-- start Stored rows --
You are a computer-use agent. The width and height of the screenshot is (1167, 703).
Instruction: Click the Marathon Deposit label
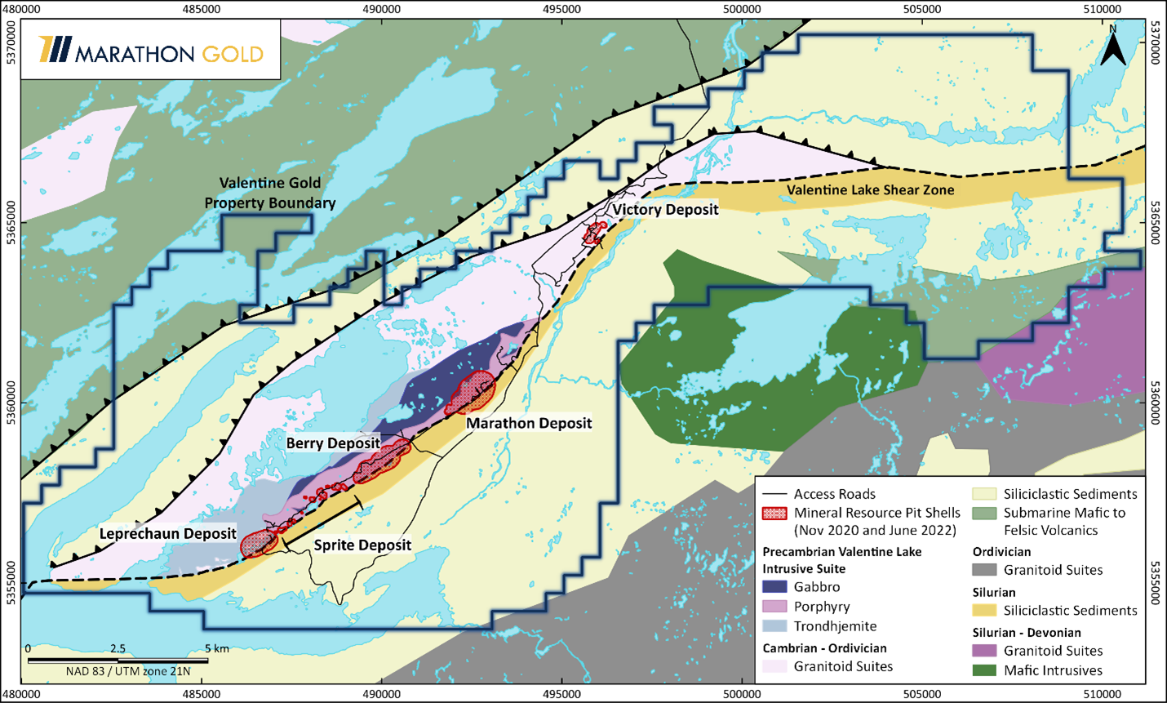click(529, 423)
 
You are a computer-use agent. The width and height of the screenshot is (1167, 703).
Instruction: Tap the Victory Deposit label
click(665, 210)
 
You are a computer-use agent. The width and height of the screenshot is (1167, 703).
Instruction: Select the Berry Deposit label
click(333, 443)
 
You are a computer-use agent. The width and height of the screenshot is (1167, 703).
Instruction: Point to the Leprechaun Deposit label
click(168, 534)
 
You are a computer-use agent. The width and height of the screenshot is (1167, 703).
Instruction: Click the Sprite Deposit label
click(362, 545)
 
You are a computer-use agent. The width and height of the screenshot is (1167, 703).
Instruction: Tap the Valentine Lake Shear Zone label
click(870, 190)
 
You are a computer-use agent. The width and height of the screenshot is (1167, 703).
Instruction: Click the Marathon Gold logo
click(150, 51)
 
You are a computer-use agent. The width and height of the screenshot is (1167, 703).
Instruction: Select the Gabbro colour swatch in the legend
click(774, 587)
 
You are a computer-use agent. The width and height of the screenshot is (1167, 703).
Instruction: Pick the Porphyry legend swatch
click(774, 607)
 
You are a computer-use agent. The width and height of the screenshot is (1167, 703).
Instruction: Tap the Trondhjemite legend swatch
click(774, 626)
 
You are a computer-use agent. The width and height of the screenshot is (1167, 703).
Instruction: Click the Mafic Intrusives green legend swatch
click(985, 670)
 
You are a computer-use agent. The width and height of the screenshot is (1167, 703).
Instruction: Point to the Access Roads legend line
click(774, 494)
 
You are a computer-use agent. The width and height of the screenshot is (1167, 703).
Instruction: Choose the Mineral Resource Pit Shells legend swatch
click(774, 514)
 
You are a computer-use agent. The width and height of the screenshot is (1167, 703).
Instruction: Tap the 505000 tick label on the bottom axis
click(922, 694)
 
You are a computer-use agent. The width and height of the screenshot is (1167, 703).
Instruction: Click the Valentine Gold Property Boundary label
click(269, 193)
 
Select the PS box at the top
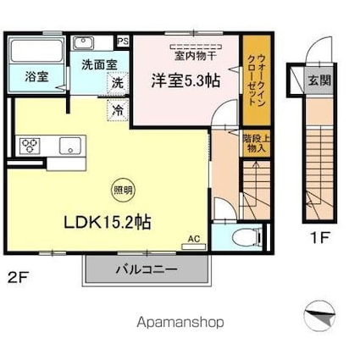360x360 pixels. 123,40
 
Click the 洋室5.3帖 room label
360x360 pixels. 186,82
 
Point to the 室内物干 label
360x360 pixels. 196,57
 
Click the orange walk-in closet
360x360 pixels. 252,80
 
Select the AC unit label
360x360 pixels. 193,240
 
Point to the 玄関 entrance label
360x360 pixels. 318,80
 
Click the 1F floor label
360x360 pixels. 318,239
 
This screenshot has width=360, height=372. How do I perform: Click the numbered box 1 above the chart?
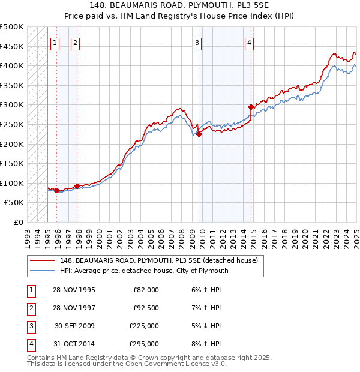pos(55,42)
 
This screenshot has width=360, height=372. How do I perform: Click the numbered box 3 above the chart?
pos(197,42)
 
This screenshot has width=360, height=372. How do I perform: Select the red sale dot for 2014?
pos(251,107)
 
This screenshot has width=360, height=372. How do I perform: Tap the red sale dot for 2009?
pos(199,134)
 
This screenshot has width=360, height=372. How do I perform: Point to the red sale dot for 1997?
pos(77,186)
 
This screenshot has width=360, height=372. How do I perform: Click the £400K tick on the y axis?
pos(13,65)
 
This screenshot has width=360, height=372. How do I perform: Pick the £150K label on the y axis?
pos(13,163)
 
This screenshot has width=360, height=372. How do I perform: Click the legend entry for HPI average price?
pos(143,271)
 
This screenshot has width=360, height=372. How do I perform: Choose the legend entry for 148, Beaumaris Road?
pos(158,260)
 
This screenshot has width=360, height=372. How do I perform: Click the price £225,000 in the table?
pos(145,326)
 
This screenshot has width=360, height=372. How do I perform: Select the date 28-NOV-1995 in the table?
pos(74,290)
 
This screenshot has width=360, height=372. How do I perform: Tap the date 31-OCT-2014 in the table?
pos(74,344)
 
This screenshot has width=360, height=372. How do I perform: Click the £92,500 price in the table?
pos(146,308)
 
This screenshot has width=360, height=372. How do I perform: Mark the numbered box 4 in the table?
pos(30,344)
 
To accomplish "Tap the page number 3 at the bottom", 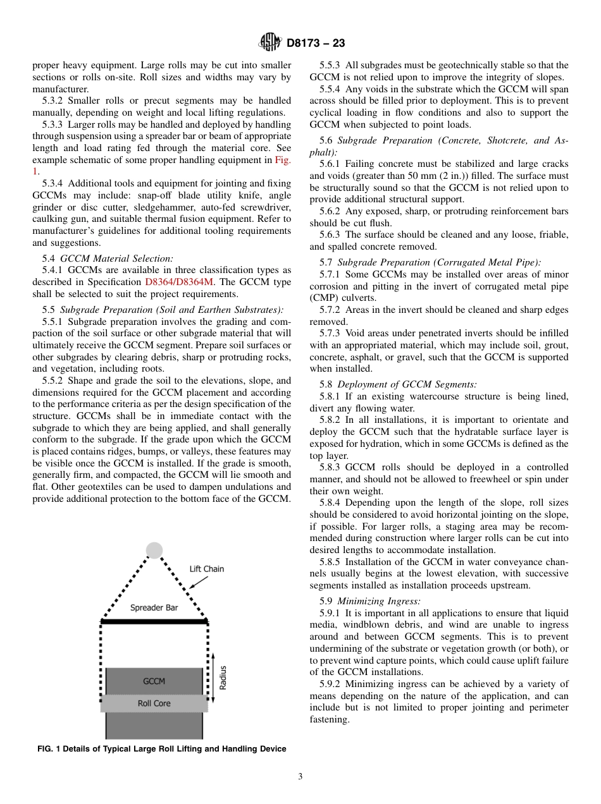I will tap(300, 776).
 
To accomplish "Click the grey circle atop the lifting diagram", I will tap(154, 551).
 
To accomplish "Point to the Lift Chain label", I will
-- end Stored rows --
▶ _What you have to do_: Express the records from the line that contains "dot for 2014?" through the line that contains "pos(13,163)" as a JSON list of strings, one string per line, with blank lines left out.

▶ _Output of the task_:
[
  "This screenshot has width=360, height=372. How do I perform: Select the red sale dot for 2014?",
  "pos(251,107)",
  "This screenshot has width=360, height=372. How do I perform: Tap the red sale dot for 2009?",
  "pos(199,134)",
  "This screenshot has width=360, height=372. How do I perform: Point to the red sale dot for 1997?",
  "pos(77,186)",
  "This screenshot has width=360, height=372. How do I perform: Click the £400K tick on the y axis?",
  "pos(13,65)",
  "This screenshot has width=360, height=372. How do I perform: Pick the £150K label on the y axis?",
  "pos(13,163)"
]